*TEXTE EXTRAIT*
La narratrice a 92 ans. Elle est en maison de retraite, plutôt bien entourée, dans un lieu qu’elle dit agréable. Elle ne marche plus, ne peut plus se lever, et dépend désormais des autres pour les choses les plus ordinaires. Nous ne sommes pas là, on le devine à maints détails, dans ce qu’on appelle un « mouroir » et c’est, de la part de l’auteure, un choix de lieu non négligeable qui lui permet d’évacuer de son ouvrage toute une part de ce spectacle insoutenable de détresse humaine – qui plonge dans l’effroi qui n’est pas préparé à s’y confronter, un choix qui lui permet de suivre les options narratives qui conduisent son texte.
La narratrice est cette vieille femme dont la mémoire, nous dit-elle, défaille, et dont les souvenirs quelquefois s’enchevêtrent, mais elle parle, se parle. « Je me parle, je discours. A qui s’adresser ici ? Je ne veux pas mourir du quotidien de ce lieu. »

Voilà, décor planté, le personnage principal de ce qui se joue juste avant que tombe le rideau.
« La vie ne commence pas – elle se continue sous une autre forme. C’est comme pour les histoires… toujours la même, chaque fois différente. »  Ce sont là les premières lignes du livre de Jeanne Bastide, La nuit déborde, texte qui se termine par ces mots: « Tant de fois, j’ai laissé derrière moi les cendres de celle que j’ai été pour continuer à avancer. Je suis fatiguée maintenant. Tous ces deuils m’ont épuisée.// La mort est-elle un lieu où on se repose de la vie ? »

*MATÉRIEL FOURNI*
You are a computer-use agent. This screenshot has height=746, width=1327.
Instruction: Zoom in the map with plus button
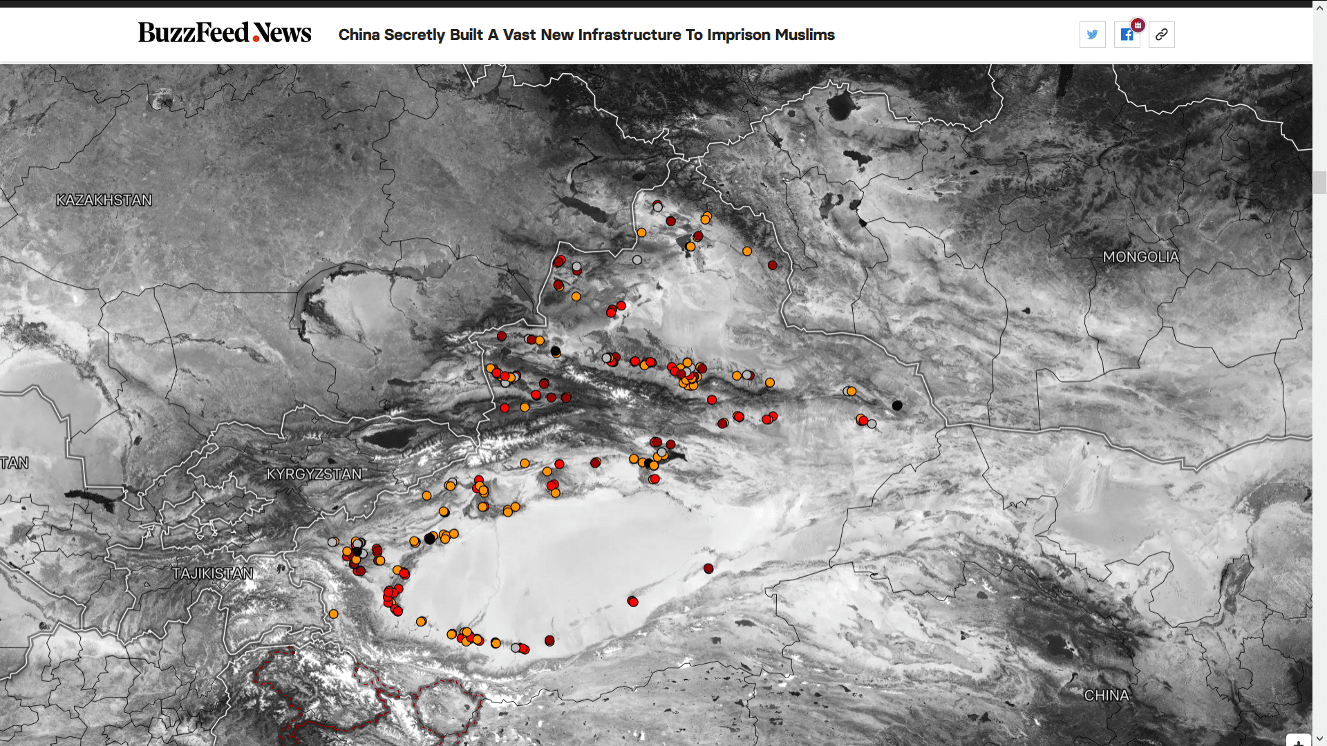pyautogui.click(x=1299, y=740)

*LISTE DES TÂCHES*
**1)** Imprimez fidèlement le passage du texte sur La nuit déborde qui va de « La narratrice est » à « tombe le rideau. ».
**2)** Poursuivez le texte sur La nuit déborde à partir de l'endroit où il s'arrête.
Ce matériel est indépendant du texte extrait.

*RÉPONSES*
**1)**
La narratrice est cette vieille femme dont la mémoire, nous dit-elle, défaille, et dont les souvenirs quelquefois s’enchevêtrent, mais elle parle, se parle. « Je me parle, je discours. A qui s’adresser ici ? Je ne veux pas mourir du quotidien de ce lieu. »

Voilà, décor planté, le personnage principal de ce qui se joue juste avant que tombe le rideau.

**2)**
Le mot « vie » qui ouvre et conclut cet ouvrage, comme on ouvre et referme des parenthèses, en est, tiré d’un bout à l’autre de ces pages, le vrai fil conducteur. Certes, la vieillesse et la fin du cycle des jours constituent la matière la plus apparente  de ce long monologue intériorisé dont les mots sont aussi, nous l’avons noté, ceux de « cendres »,  « fatiguée », « deuils », « épuisée », mais « la mort » est, ici, moins attendue dans la résignation (pourtant présente tout du long), qu’envisagée dans un perpétuel étonnement et s’avançant comme une étrangeté à laquelle rien ni personne ne peut nous préparer. « Qui pourrait m’aider à supporter ce qui va arriver ? » se demande la narratrice qui ne dit pas « ce qui va m’arriver », mais qui, en ne se plaçant pas du seul point de vue de son drame personnel, fait de la mort, « ce qui arrive », cette énigme, l’interrogation essentielle sur laquelle repose la tragédie de vivre.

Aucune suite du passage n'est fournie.